Write out every line of the listing below verbatim, but leave the pictures out.

----- Dataset records

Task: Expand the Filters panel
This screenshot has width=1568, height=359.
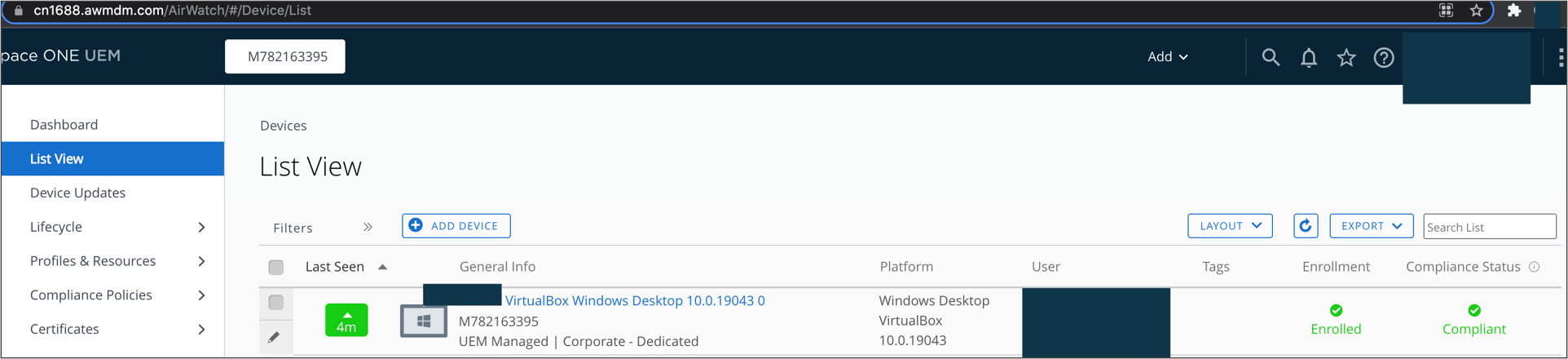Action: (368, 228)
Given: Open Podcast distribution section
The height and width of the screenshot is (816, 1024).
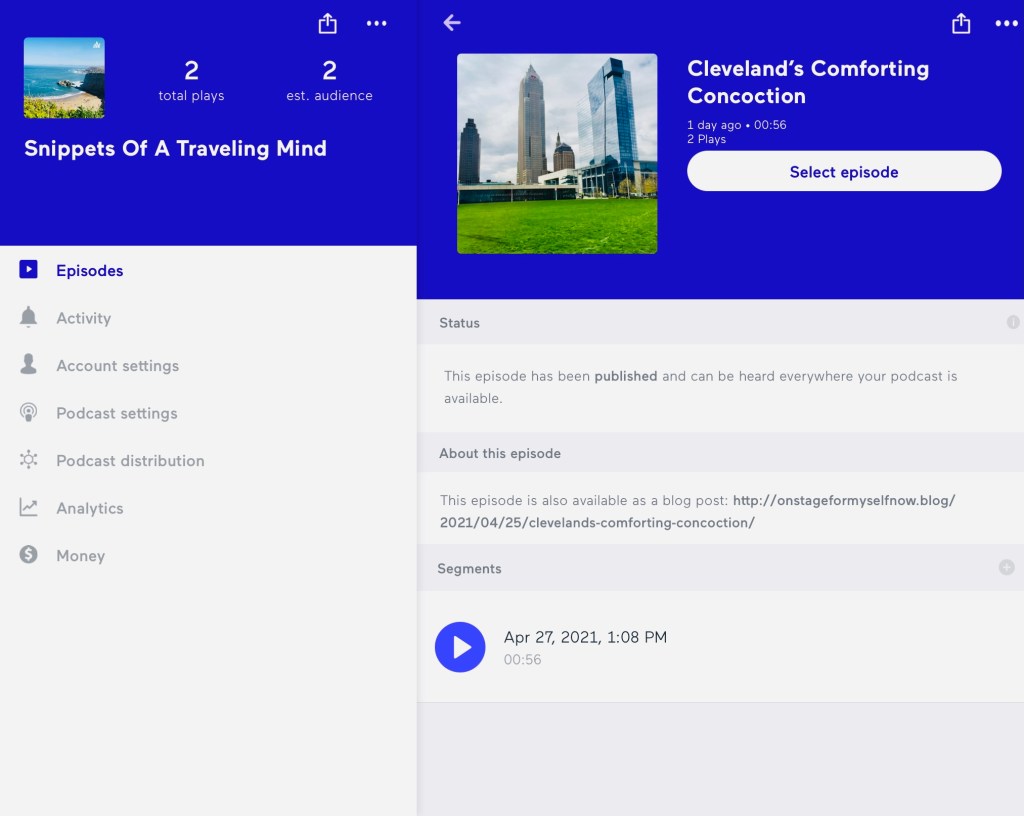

----------

Reply
Task: Expand the Filters panel
This screenshot has width=1568, height=359.
Action: (368, 228)
Given: Open Podcast distribution section
The height and width of the screenshot is (816, 1024).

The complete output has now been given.